With a wide array of other competitions established prior, it seems poignant the World Matchplay seems to have established itself in rapid fashion, with perhaps the overarching reason for this the host location. With a large majority of players on the tour English, the tournament may naturally have a large English following, thus hosting it in Blackpool may have increased support levels. With tickets for the event completely sold within three days, this suggestion may be reiterated and, with the tournament also broadcast on Sky, it seems the contest may have been broadcast to the masses, extending the reach.

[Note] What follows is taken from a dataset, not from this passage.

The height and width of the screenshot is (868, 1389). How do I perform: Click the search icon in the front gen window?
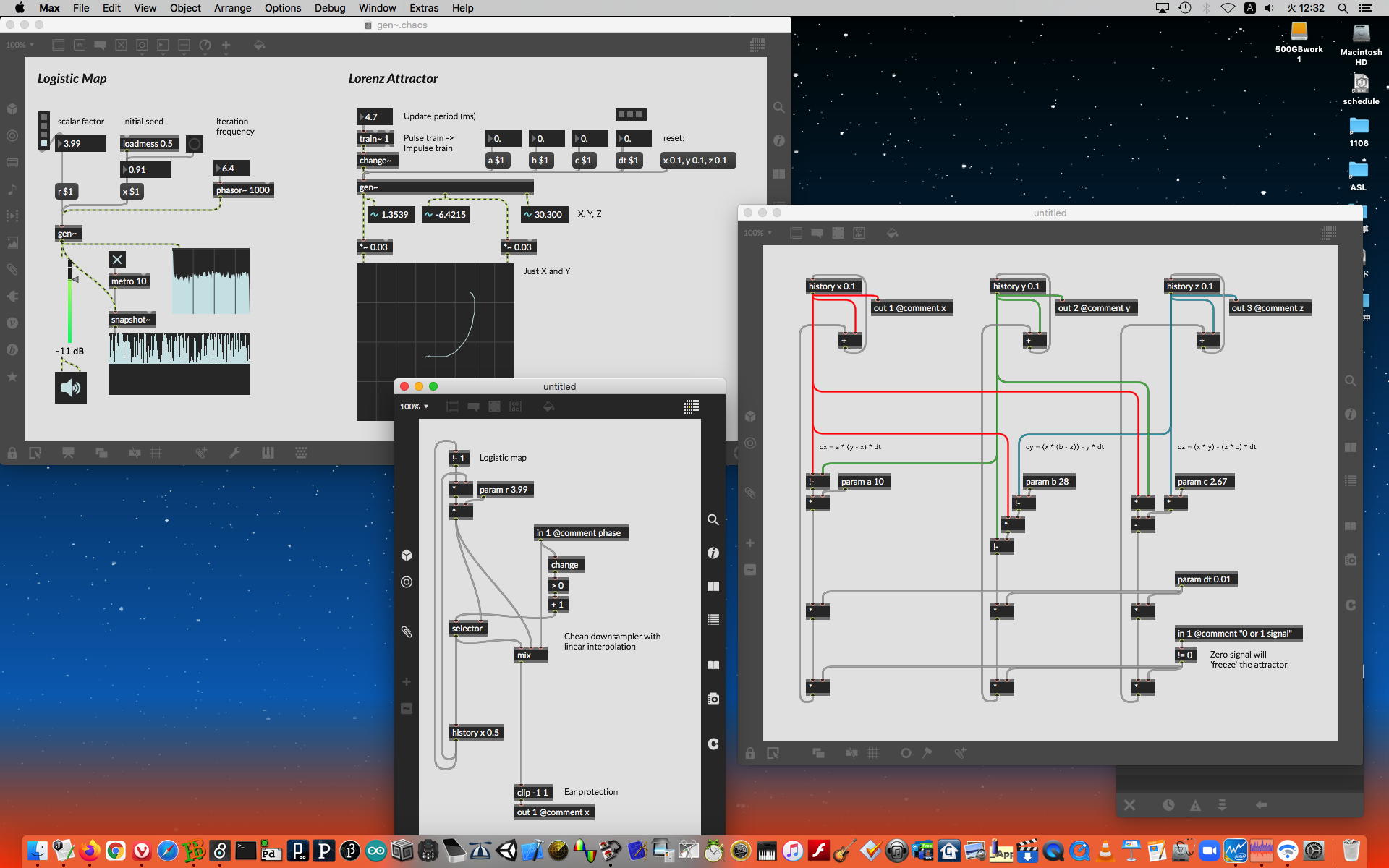tap(713, 519)
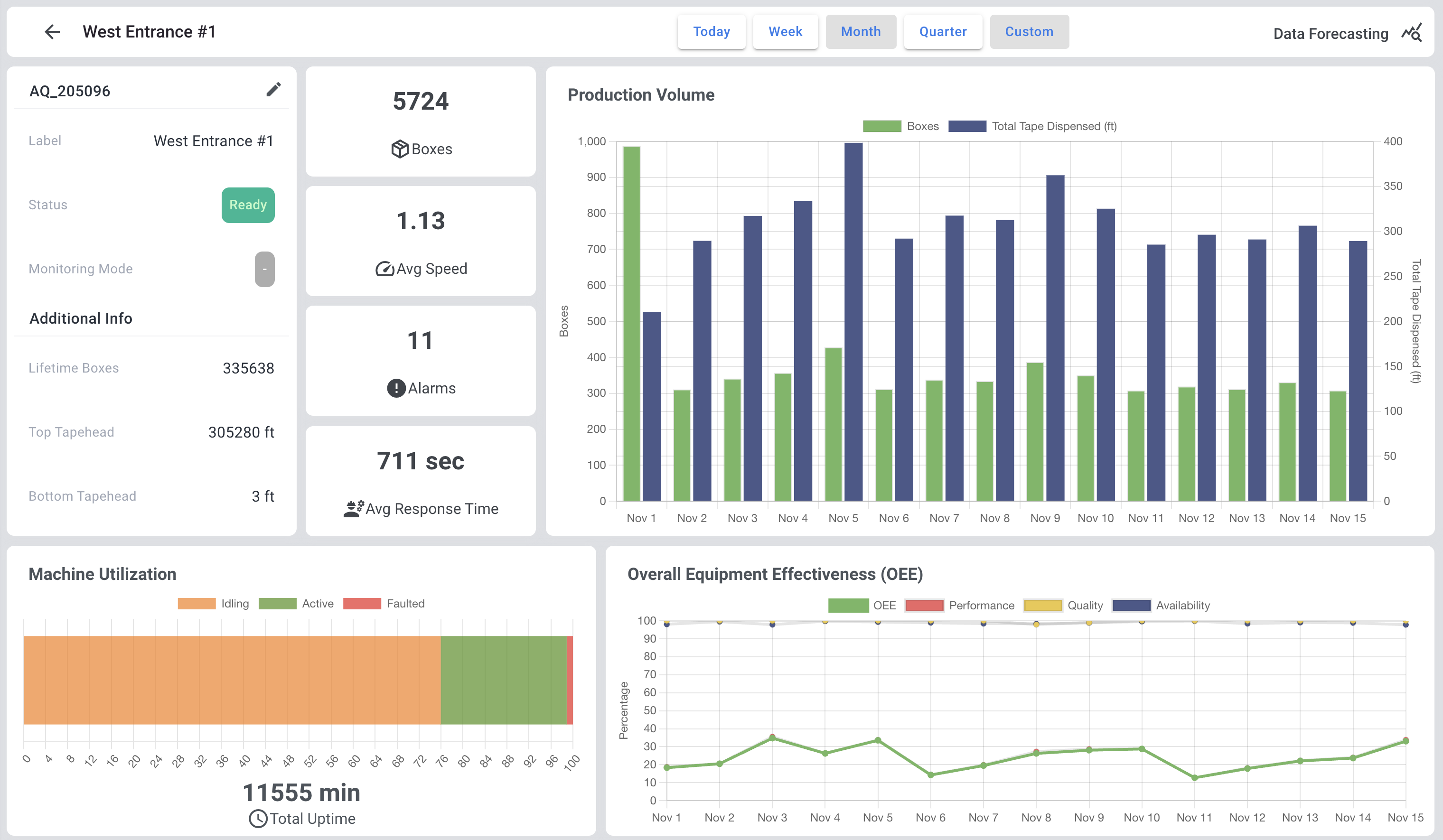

With a record £500,000 prize pot available, it seems there may be multiple incentives for players to continue to aspire to win the trophy, ultimately extending the tournament’s tenure.
The top 16 players in the world qualified automatically, also rewarded for their status with a seeding. Yet, the other sixteen positions were earned by qualifiers, who seemed to require consistent performances in tournaments prior to attain the necessary ranking to compete. As such, a smorgasbord of players of varying capabilities may have been on show, suggesting the sport possesses vast depth, whilst simultaneously suggesting motivation to qualify, and ultimately succeed, may be at its peak, as players seek to place among the most proficient players on the tour. With multiple qualifiers triumphing versus superiorly ranked players, most notably previous champion James Wade, this suggestion seemed to be emphasised.
Yet, Taylor ultimately claimed the crown, with his overall performance throughout the tournament perhaps claiming the plaudits rather than his final victory itself. In the quarter-finals, he emerged victorious versus top seed Michael Van Gerwen, proving he still possesses the capabilities to perform at the pinnacle, and it may be this trait which has held him in good stead across the entirety of his career. His recent victory was his 16th since the tournament’s inception, giving him a 66% win rate, adding to his 216 career titles, amongst which include a record 16 World Championships. Yet, his crowning glory may be his four World Cup victories for England as, with his personal aptitudes already highlighted, he seemed to showcase his ability to function as part of a team. His consistent dominance across multiple competitions with varying formats seem to have left a legacy which future players may aim to replicate, and ultimately surpass, productively impacting the sport further as an influx of players strive for top performances.
With 37 tournaments yet to play prior to the conclusion of the season, it seems Taylor may have ample opportunity to attain further accolades. Yet, his priority may be the final tournament of the year; the World Championship. With this tournament the most prestigious in the calendar, it seems Taylor may be placing the majority of his focus on this, and may be seeking to utilise his performance in Blackpool to productively impact his quest for glory. Considering the tournament may also be Taylor’s swansong, he may aim to add to his ever-expanding repertoire, perhaps ultimately enabling him to be recognised similarly to Jocky Wilson, with a tournament named in his honour. This accolade may surpass other records he holds, as it may prove to him he may have productively impacted the sport, and increased darts’ pedigree across the globe.
How may Taylor’s consistency across the tournament’s duration motivate others to surpass his achievements?